Le maître : Ce que tu voudras.

Jacques : En ce cas, nous revoilà chez le chirurgien ; et il était écrit là-haut que nous y reviendrions. Le docteur, sa femme et ses enfants se concertèrent si bien pour épuiser ma bourse par toutes sortes de petites rapines, qu’ils y eurent bientôt réussi. La guérison de mon genou paraissait bien avancée sans l’être, la plaie était refermée à peu de chose près, je pouvais sortir à l’aide d’une béquille, et il me restait encore dix-huit francs. Pas de gens qui aiment plus à parler que les bègues, pas de gens qui aiment plus à marcher que les boiteux. Un jour d’automne, une après-dîner qu’il faisait beau, je projetai une longue course ; du village que j’habitais au village voisin, il y avait environ deux lieues.

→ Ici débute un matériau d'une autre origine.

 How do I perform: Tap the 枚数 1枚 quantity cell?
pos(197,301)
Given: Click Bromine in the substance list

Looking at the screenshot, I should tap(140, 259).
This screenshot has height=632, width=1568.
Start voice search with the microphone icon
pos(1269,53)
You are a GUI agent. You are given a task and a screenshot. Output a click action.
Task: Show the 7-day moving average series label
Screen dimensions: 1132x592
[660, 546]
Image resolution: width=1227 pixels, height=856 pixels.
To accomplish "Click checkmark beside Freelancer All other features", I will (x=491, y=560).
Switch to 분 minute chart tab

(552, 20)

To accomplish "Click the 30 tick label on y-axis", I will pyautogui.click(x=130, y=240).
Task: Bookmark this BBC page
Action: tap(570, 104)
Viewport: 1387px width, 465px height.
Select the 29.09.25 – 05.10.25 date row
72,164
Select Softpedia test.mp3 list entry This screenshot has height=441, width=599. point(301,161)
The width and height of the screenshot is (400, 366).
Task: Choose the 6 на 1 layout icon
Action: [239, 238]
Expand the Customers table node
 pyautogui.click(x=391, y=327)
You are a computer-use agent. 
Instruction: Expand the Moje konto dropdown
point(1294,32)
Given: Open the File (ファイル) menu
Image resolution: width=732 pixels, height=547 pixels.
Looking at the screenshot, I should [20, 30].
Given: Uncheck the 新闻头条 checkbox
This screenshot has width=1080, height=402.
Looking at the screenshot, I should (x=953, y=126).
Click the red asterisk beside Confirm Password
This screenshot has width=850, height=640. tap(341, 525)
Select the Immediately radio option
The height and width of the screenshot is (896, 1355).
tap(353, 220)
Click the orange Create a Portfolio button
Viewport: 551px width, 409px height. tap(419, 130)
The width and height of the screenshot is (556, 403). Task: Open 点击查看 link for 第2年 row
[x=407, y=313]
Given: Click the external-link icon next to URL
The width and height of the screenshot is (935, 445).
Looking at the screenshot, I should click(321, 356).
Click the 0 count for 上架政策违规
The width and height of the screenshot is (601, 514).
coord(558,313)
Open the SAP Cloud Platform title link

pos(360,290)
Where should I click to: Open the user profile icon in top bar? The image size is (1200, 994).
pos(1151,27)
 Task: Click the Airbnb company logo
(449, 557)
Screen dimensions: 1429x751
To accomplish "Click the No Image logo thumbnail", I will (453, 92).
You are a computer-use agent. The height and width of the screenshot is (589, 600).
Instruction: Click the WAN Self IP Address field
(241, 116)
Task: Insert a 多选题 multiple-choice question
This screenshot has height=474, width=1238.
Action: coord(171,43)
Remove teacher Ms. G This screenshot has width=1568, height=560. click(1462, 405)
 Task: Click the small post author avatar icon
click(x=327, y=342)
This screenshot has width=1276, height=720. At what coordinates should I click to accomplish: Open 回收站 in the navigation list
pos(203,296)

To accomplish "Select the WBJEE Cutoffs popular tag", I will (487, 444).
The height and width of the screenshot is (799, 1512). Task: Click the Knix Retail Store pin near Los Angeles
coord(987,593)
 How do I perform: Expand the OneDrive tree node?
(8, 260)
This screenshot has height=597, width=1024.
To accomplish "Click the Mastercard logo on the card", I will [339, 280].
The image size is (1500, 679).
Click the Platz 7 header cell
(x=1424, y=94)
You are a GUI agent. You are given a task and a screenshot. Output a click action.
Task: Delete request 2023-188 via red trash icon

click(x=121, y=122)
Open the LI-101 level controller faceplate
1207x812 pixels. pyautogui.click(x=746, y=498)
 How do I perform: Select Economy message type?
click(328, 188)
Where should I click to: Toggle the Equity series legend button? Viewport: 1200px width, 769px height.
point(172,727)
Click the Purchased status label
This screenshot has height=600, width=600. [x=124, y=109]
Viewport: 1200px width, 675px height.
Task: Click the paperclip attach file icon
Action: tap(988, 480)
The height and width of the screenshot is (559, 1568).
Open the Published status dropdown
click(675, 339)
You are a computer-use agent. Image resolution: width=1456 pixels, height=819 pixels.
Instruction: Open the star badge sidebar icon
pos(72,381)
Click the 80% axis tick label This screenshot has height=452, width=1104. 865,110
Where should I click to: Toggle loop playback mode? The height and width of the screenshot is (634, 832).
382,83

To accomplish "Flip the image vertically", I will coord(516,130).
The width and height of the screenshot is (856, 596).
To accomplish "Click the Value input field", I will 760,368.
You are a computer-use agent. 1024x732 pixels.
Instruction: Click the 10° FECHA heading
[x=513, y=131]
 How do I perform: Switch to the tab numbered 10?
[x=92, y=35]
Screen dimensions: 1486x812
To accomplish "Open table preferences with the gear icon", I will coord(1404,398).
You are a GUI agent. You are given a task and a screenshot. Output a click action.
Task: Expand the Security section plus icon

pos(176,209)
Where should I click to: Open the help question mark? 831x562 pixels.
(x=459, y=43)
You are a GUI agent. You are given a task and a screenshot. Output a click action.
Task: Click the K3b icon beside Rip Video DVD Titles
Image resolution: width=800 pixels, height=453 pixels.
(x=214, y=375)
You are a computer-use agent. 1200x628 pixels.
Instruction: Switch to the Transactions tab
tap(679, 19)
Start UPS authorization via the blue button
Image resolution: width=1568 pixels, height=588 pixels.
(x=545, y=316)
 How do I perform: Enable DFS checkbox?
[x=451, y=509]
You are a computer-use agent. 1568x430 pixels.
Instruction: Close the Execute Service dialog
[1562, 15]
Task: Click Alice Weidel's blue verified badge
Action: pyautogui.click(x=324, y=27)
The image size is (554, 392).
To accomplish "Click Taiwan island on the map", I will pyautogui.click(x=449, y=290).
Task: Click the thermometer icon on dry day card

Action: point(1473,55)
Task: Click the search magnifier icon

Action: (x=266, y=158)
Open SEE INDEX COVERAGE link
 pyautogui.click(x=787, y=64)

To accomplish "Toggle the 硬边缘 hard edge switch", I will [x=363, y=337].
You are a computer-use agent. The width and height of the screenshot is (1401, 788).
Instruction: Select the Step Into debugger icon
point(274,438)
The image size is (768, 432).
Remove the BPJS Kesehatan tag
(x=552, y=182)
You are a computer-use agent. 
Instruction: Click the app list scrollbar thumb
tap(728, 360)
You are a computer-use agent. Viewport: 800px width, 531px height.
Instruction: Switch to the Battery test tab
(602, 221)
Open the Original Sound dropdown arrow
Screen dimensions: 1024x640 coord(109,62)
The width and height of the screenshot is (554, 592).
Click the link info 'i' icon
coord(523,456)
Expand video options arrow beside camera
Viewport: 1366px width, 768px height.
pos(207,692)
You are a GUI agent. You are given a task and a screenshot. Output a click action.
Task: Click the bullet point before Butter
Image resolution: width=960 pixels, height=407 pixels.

Le maître : Et ce village s’appelait ?

Jacques : Si je vous le nommais, vous sauriez tout. Arrivé là, j’entrai dans un cabaret, je me reposai, je me rafraîchis. Le jour commençait à baisser, et je me disposais à regagner le gîte lorsque, de la maison où j’étais, j’entendis une femme qui poussait les cris les plus aigus. Je sortis ; on s’était attroupé autour d’elle. Elle était à terre, elle s’arrachait les cheveux ; elle disait, en montrant les débris d’une grande cruche : « Je suis ruinée, je suis ruinée pour un mois ; pendant ce temps qui est-ce qui nourrira mes pauvres enfants ? Cet intendant, qui a l’âme plus dure qu’une pierre, ne me fera pas grâce d’un sou. Que je suis malheureuse ! Je suis ruinée, je suis ruinée !... » Tout le monde la plaignait ; je n’entendais autour d’elle que : « La pauvre femme ! » mais personne ne mettait la main dans la poche. Je m’approchai brusquement et lui dis : « Ma bonne, qu’est-ce qui vous est arrivé ? – Ce qui m’est arrivé ! est-ce que vous ne le voyez pas ? On m’avait envoyé acheter une cruche d’huile : j’ai fait un faux pas, je suis tombée, ma cruche s’est cassée, et voilà l’huile dont elle était pleine... » Dans ce moment survinrent les petits enfants de cette femme, ils étaient presque nus, et les mauvais vêtements de leur mère montraient toute la misère de la famille ; et la mère et les enfants se mirent à crier. Tel que vous me voyez, il en fallait dix fois moins pour me toucher ; mes entrailles s’émurent de compassion, les larmes me vinrent aux yeux. Je demandai à cette femme, d’une voix entrecoupée, pour combien il y avait d’huile dans sa cruche. « Pour combien ? me répondit-elle en levant les mains en haut. Pour neuf francs, pour plus que je ne saurais gagner en un mois... » À l’instant, déliant ma bourse et lui jetant deux gros écus : « Tenez, ma bonne, lui dis-je, en voilà douze... » et, sans attendre ses remerciements, je repris le chemin du village.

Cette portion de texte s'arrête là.